Feeling like a hospitality failure: The fear and uncertainty that lie behind the fake smiles asking for your order
Five workers spill all on their experiences in the industry
Hidden dreams and ambitions get lost in the hospitality industry. In a world where long, 12-hour, back-to-back shifts are the norm, where is the room to work on side projects and future careers?
Being stuck in what’s considered to be a ‘low-level job’ isn’t ideal for ambitious millennials trying to get by and pay their rent.
David Charles, a former general manager at the popular Miller and Carter restaurant in Cardiff, was eager to spill his beliefs on the feeling of failure in the industry. With a mountain of things to say on the topic, David laughed, “How long have you got?!” We’ve got all day David, don’t you worry.
After working in the industry for 30 years, David has built his life around hospitality and has worked his way to the top. “I’ve been in the hospitality industry all my life,” he said, and admitted that he’d found himself working longer hours and the job became harder the longer that he was there.
David highlighted that the pressure and stress of his job sent his mental health and happiness into a steep decline and his work life balance became more ‘work, work, work’. The lack of sleep, increase in alcohol consumption and losing out on a honeymoon with his husband was the last straw.
David made the decision to quit his job as general manager in 2018 and moved to Spain for a more serene and peaceful lifestyle, and we salute it! “If you’re single and money-driven, hospitality is for you, but if you don’t fall into that bracket, you’ll end up feeling like you’re failing,” he said, adding, “It’s not for the faint hearted, but personal health is more important than money, as now I’m on minimum wage and couldn’t be happier!”
“I’m being looked down on”
Sarah, a 24-year-old waitress was forced into the industry following her decision to not pursue her teaching career.

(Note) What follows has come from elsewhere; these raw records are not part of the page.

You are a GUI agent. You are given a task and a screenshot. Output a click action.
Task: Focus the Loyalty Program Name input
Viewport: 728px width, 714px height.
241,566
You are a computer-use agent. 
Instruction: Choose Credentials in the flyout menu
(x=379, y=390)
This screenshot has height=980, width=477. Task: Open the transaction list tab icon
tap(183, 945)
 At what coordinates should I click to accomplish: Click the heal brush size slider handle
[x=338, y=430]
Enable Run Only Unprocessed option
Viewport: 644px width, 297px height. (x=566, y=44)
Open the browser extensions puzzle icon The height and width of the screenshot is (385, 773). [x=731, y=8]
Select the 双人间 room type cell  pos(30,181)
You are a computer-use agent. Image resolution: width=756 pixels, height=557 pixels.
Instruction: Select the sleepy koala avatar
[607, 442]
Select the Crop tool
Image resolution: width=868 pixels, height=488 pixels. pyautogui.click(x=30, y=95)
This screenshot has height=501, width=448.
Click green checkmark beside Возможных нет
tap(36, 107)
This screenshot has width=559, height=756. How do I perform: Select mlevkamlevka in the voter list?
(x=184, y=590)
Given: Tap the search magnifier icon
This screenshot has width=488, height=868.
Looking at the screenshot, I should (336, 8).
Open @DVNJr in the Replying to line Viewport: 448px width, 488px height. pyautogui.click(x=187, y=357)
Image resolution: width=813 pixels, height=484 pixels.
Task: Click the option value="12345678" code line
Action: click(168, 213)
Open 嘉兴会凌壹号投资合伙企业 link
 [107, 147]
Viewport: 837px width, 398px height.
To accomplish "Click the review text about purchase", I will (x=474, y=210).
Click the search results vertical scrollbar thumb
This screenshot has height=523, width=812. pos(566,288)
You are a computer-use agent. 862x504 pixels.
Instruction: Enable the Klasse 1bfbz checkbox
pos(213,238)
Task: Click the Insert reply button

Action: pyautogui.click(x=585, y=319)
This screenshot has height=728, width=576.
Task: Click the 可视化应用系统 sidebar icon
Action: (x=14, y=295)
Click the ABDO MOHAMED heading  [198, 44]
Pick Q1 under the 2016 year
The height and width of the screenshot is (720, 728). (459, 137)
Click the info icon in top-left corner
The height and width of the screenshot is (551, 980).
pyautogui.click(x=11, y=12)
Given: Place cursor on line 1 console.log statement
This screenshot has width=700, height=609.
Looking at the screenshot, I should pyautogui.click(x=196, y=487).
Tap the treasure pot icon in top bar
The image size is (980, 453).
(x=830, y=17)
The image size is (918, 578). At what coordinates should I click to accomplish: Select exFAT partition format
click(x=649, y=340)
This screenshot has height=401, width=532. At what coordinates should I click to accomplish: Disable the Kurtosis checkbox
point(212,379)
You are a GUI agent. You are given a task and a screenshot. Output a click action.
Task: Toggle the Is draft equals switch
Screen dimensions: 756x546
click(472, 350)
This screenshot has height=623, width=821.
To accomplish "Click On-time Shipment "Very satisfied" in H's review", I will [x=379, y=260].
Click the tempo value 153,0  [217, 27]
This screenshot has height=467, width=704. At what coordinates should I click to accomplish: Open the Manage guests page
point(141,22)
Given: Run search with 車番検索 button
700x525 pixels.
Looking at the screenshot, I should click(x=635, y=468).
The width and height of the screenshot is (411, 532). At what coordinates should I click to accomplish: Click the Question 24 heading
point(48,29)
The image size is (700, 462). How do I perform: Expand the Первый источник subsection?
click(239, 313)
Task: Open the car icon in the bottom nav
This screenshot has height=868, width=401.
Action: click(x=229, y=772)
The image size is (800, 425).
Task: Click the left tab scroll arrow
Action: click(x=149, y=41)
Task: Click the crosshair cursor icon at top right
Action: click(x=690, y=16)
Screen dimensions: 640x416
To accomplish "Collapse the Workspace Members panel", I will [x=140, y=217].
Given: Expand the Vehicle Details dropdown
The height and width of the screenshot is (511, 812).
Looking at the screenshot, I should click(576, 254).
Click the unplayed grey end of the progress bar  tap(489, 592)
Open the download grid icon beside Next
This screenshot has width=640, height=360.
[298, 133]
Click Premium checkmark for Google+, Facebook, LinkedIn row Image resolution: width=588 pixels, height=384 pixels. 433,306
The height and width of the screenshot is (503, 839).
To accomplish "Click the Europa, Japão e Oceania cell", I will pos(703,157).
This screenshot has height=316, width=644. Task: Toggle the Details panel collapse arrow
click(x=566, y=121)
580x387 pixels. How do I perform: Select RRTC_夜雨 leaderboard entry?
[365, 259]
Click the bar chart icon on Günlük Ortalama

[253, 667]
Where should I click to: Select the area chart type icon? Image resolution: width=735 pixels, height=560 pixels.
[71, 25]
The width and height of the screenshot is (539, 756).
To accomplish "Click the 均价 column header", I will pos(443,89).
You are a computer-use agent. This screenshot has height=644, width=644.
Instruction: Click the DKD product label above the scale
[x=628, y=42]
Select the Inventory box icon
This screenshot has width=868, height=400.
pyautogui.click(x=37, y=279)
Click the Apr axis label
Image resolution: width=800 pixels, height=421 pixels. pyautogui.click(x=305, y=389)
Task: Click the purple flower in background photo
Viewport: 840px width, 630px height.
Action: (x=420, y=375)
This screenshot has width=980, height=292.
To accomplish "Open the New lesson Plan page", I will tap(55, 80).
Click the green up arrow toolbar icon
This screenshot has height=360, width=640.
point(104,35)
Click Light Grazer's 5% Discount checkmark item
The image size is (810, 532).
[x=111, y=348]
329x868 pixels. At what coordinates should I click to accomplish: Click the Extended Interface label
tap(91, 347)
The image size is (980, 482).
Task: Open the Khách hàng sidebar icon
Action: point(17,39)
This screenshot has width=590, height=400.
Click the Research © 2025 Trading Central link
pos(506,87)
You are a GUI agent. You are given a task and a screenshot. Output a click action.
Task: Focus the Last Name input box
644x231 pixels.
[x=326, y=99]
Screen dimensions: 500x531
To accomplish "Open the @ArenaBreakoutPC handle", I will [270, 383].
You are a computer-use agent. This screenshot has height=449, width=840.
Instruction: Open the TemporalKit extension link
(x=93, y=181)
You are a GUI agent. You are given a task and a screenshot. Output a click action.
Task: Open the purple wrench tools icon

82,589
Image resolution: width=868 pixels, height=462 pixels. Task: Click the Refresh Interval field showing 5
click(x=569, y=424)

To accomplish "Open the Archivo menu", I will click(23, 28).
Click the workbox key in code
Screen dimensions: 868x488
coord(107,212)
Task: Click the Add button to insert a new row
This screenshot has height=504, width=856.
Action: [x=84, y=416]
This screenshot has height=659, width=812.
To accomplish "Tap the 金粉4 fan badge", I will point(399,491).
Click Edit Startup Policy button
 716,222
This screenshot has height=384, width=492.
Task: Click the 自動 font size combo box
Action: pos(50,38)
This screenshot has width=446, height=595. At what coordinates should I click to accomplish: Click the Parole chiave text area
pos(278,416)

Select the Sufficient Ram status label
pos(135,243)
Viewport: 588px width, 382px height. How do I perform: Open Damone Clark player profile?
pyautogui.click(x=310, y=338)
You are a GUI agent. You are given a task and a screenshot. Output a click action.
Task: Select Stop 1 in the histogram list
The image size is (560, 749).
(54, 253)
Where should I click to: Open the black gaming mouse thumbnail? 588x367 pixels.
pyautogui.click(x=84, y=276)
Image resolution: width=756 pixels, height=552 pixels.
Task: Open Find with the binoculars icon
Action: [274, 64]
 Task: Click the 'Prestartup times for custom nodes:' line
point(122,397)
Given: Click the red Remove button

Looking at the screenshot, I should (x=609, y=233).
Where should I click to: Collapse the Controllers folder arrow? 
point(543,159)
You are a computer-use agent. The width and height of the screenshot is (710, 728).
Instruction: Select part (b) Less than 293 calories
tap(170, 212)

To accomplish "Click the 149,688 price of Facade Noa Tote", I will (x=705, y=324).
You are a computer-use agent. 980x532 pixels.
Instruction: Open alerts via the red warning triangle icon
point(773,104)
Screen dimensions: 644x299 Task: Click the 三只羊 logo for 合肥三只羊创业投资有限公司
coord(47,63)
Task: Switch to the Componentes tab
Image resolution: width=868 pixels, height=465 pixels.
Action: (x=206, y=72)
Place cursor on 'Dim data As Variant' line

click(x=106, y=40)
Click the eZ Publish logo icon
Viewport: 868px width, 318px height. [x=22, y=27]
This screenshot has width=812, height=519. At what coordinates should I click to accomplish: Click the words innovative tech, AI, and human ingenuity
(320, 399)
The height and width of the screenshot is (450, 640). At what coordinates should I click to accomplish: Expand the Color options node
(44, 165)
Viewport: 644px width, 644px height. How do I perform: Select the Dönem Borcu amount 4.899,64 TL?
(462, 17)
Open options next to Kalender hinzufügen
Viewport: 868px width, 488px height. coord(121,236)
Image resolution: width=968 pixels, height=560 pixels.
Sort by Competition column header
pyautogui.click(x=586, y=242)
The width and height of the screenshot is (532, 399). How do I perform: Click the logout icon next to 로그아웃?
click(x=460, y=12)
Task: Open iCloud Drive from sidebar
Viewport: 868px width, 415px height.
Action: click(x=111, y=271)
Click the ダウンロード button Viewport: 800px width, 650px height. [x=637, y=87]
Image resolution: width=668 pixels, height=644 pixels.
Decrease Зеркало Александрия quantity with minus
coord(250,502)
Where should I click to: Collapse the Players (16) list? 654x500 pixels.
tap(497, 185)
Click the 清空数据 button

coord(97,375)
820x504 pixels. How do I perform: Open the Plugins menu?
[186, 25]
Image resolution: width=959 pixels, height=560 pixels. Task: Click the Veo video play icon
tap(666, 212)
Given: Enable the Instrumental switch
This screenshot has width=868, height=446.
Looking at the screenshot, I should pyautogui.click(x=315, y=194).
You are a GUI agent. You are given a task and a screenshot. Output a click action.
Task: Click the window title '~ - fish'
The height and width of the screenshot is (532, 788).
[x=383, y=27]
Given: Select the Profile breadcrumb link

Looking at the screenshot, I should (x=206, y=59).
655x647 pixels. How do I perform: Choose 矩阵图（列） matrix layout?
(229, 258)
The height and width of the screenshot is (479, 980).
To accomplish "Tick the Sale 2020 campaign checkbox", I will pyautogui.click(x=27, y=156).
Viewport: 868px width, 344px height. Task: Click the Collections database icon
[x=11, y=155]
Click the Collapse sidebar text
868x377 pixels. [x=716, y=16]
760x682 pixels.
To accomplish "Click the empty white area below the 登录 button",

As an ambitious young lady, Sarah said she felt she was always destined for more than laying tables.
“I feel judged,” said Sarah, who has been working at a local fine dining restaurant in the city centre. “I’m an intelligent person with a BA degree and here I am, carrying dirty dishes.”
Sarah expressed that her feelings of failure heighten when she knows the customers dining in the restaurant, “I hate seeing people I know come into the restaurant because I feel like I’m being looked down on.” You’re better than this Sarah!
Another waitress Isobel, a 23-year-old local girl from Penarth, has taken the time during lockdown to apply for jobs outside of the industry. After waitressing since she was 15 years old, Isobel said she feels a “lack of job security” in the hospitality industry. Don’t we all?
Even after six years, she has experienced being let go from restaurants because they hadn’t taken enough earnings that week.
“It becomes a contest on who can earn the most money and the most tips, in fear of dismissal,” she said, “I am replaceable and it just makes you feel worthless. I am better than this.” Yes, yes you are.
Isobel added that experiencing rude customers who are abusive is something that no one is paid enough for. “I am a grown adult with a degree and people speak to us like we’re not capable of achieving.” You tell them, sis!
Jake Evans, a part-time chef at a well-known Cardiff restaurant, said he has always felt confined to the chef world. He became a chef at 19-years-old, and with a baby on the way he turned to the first job he could get, as a quick source of income.
Now, at 27-years-old, Jake reflects on his eight-year career as a chef and said, “You feel trapped in a constant cycle because you don’t have the time to study to better yourself or your career; providing for your family and paying bills outweighs that.”
“It’s difficult being a chef, no one sees what we do, the long hours in the kitchen, in the hot temperatures… When I tell people my job role, they normally look down on me.” Refusing to live the “paycheque to paycheque lifestyle,” Jake reduced his hours and took advantage of the local lockdown to apply for a bachelor’s course at university, to work towards a career he is proud of.
Shaking up the industry
Claire, a bar manager in Cardiff who found herself working in a small bar, part-time during her undergraduate degree, speaks out on her thoughts and feelings when she joined the industry. “While I was working behind the bar, I used to think, ‘I don’t understand why people would choose this as a career.’”
“I don’t think many kids when asked what they want to be in school consider waitressing or bartending,” said Claire, who feels the stigma behind the trade has come from parental expectations and the older generation. You’re definitely onto something there, Claire.
After seven years in the industry, Claire still works behind the bar at a more senior level and said she has recognised that times are changing. “The industry is getting better, it’s not as bad as it used to be,” she said, adding that she feels more confident in her role.
Claire admitted she has her down days with the industry, but she also has days where she is grateful for her job. We’re happy for you.
“Besides, I love turning up to a shift throwing some drinks around then going home,” she laughed.